▶ [INPUT DATA]
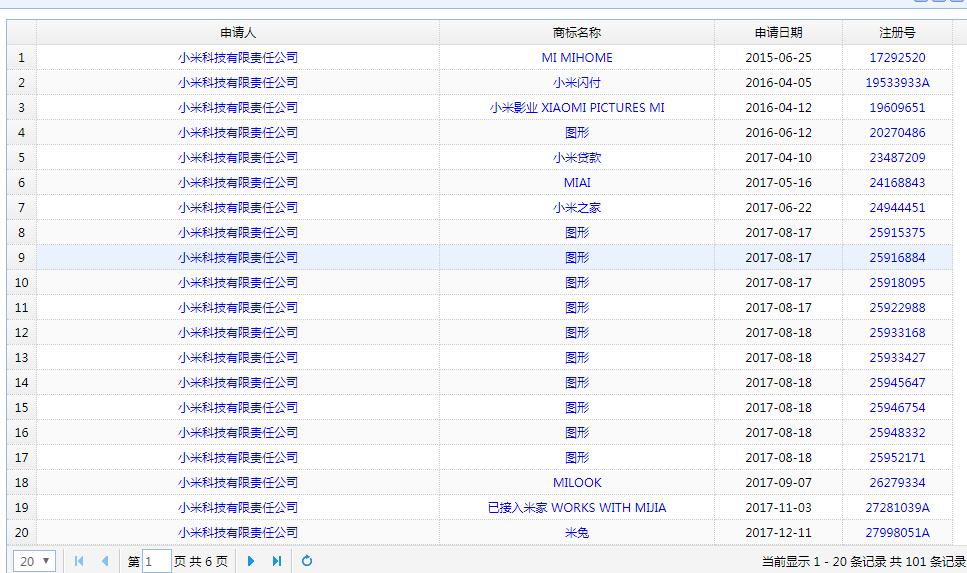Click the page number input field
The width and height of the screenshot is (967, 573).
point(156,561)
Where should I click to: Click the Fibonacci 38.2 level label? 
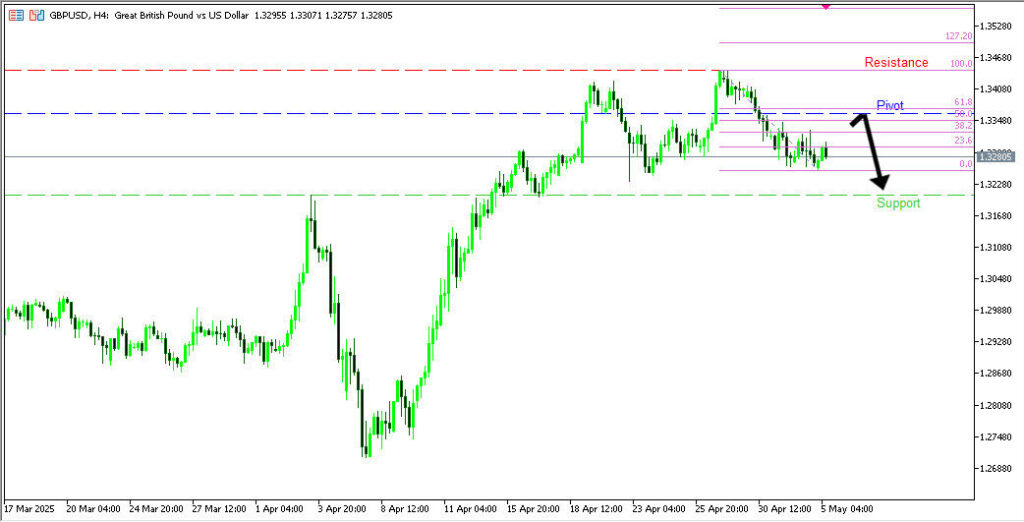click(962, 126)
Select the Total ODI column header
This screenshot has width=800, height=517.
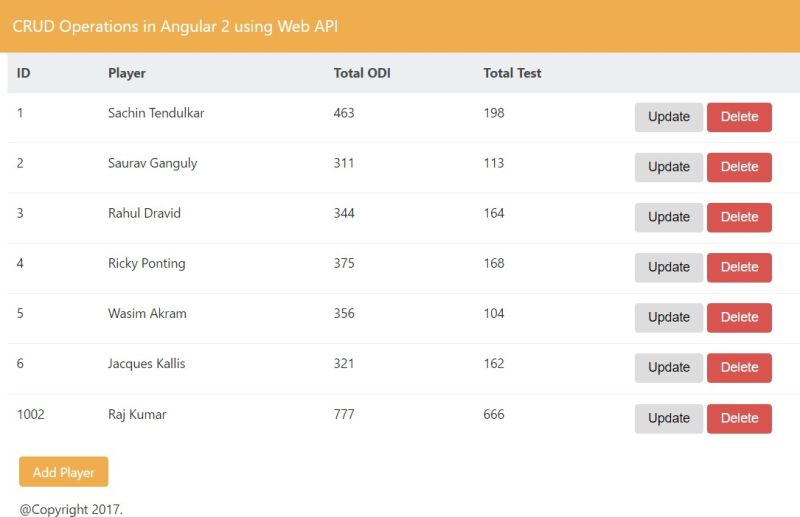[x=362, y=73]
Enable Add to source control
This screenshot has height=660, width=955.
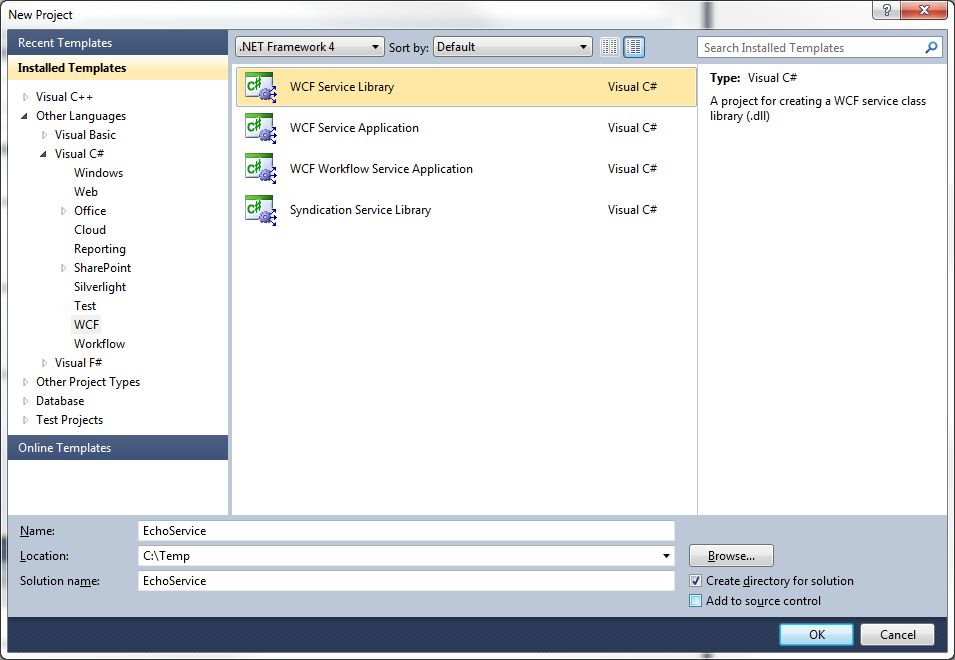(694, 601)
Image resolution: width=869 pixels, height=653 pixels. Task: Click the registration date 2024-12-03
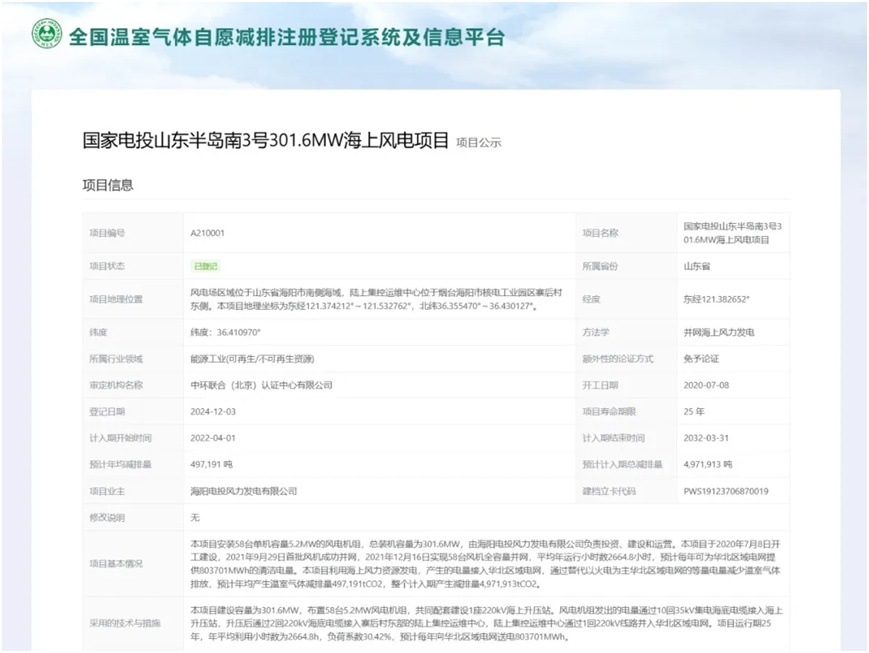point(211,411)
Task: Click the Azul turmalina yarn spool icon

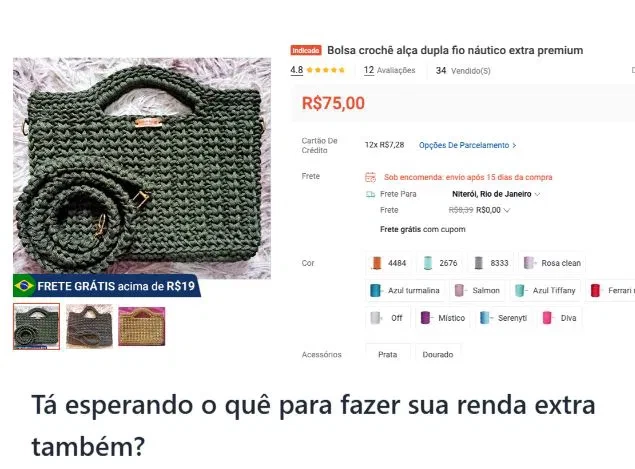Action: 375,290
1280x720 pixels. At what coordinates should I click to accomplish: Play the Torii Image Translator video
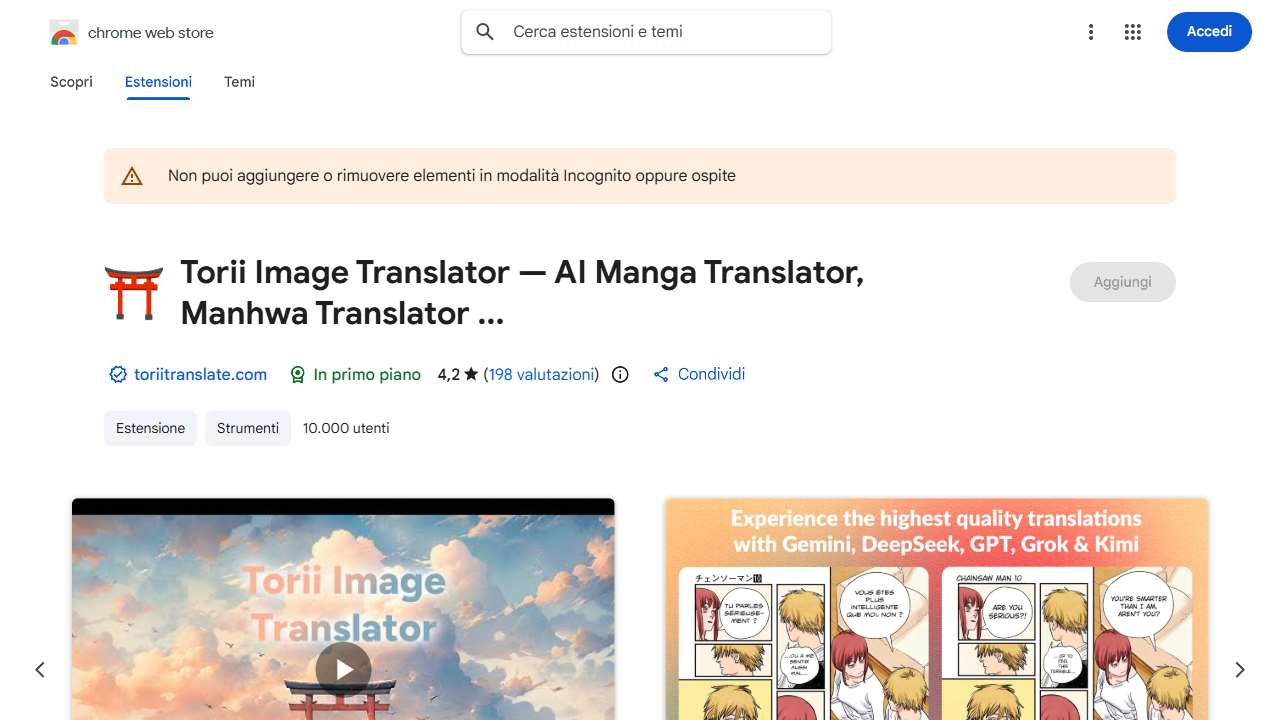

▶ [YOUR OBJECTIVE] In the data, the line that contains "Select the Total ODI column header" begins the part to write out; restate it and each line after it word for word through the end, with no pictures.

▶ [YOUR SOLUTION]
Select the Total ODI column header
This screenshot has width=800, height=517.
[x=362, y=73]
Enable Add to source control
This screenshot has height=660, width=955.
(694, 601)
Image resolution: width=869 pixels, height=653 pixels. Task: Click the registration date 2024-12-03
point(211,411)
Task: Click the Azul turmalina yarn spool icon

Action: 375,290
1280x720 pixels. At what coordinates should I click to accomplish: Play the Torii Image Translator video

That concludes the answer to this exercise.